本発明は、E型肝炎ウイルスゲノムの高感度検出法、並びに該検出法に使用されるプライマーセット、蛍光標識プローブおよびそれらを含むキットに関する。
核酸を検出する方法としてポリメラーゼ連鎖反応(Polymerase Chain Reaction:PCR)が知られている(特許文献1)。また、反応液中に蛍光標識プローブを加え増幅コピー数に応じて生じる蛍光の強度を測定することにより試料中の核酸を定量する方法も知られている(特許文献2)。
PCR法を利用してE型肝炎ウイルス(Hepatitis E Virus、以下、HEV)ゲノムを検出する方法が知られている(非特許文献1〜4)。
非特許文献1、2ではPCRによりHEVゲノムのオープンリーディングフレーム(ORF)2領域を増幅することによってHEVゲノムを検出する方法が開示されている。しかしながら、ORF2領域を増幅した場合、十分な感度が得られなかった。

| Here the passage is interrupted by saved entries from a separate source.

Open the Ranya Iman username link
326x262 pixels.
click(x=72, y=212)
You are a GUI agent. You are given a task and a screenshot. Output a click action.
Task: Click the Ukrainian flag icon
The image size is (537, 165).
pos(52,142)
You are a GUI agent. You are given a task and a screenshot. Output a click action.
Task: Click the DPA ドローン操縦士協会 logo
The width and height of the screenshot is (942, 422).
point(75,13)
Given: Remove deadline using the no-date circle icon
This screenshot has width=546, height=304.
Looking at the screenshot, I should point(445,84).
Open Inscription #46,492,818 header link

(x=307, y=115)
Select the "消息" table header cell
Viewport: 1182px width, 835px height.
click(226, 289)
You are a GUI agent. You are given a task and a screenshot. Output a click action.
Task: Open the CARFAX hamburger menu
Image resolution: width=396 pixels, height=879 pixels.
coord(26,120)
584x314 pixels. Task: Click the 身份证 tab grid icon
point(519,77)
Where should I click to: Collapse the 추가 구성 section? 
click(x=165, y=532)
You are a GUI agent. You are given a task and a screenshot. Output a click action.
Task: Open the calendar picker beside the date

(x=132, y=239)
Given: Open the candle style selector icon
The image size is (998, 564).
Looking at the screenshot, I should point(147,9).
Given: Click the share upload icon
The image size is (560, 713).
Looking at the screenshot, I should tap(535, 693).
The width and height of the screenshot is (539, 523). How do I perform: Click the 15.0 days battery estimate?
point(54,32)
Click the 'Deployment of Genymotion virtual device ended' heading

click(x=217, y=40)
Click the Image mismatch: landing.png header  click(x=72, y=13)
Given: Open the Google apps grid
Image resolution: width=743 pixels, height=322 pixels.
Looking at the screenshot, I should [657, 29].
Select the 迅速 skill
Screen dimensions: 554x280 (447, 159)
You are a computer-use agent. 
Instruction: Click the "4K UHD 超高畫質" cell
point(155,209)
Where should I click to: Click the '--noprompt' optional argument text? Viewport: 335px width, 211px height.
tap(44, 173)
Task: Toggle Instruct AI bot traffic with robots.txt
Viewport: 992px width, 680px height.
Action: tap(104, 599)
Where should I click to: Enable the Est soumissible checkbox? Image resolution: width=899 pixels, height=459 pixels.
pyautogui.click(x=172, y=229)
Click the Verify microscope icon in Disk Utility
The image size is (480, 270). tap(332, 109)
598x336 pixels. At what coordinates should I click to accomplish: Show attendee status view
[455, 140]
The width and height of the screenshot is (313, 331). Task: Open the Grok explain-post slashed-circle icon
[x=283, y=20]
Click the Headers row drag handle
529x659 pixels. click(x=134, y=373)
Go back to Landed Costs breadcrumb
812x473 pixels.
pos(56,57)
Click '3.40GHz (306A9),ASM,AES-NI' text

非特許文献3ではORF1領域をnested RT-PCR法(2回のPCR法)で増幅し、電気泳動で増幅産物を検出している。また非特許文献4ではORF2領域をnested RT-PCR法で増幅し電気泳動で増幅産物を検出している。しかしながら、これらの方法では1回目のPCR反応後、PCR反応液を2回目のPCR反応液に添加する操作が入るため、検体間のクロスコンタミの危険性が高まる。またその後電気泳動して増幅産物を確認するため時間がかかるといった点で多検体を測定するのには向いていない。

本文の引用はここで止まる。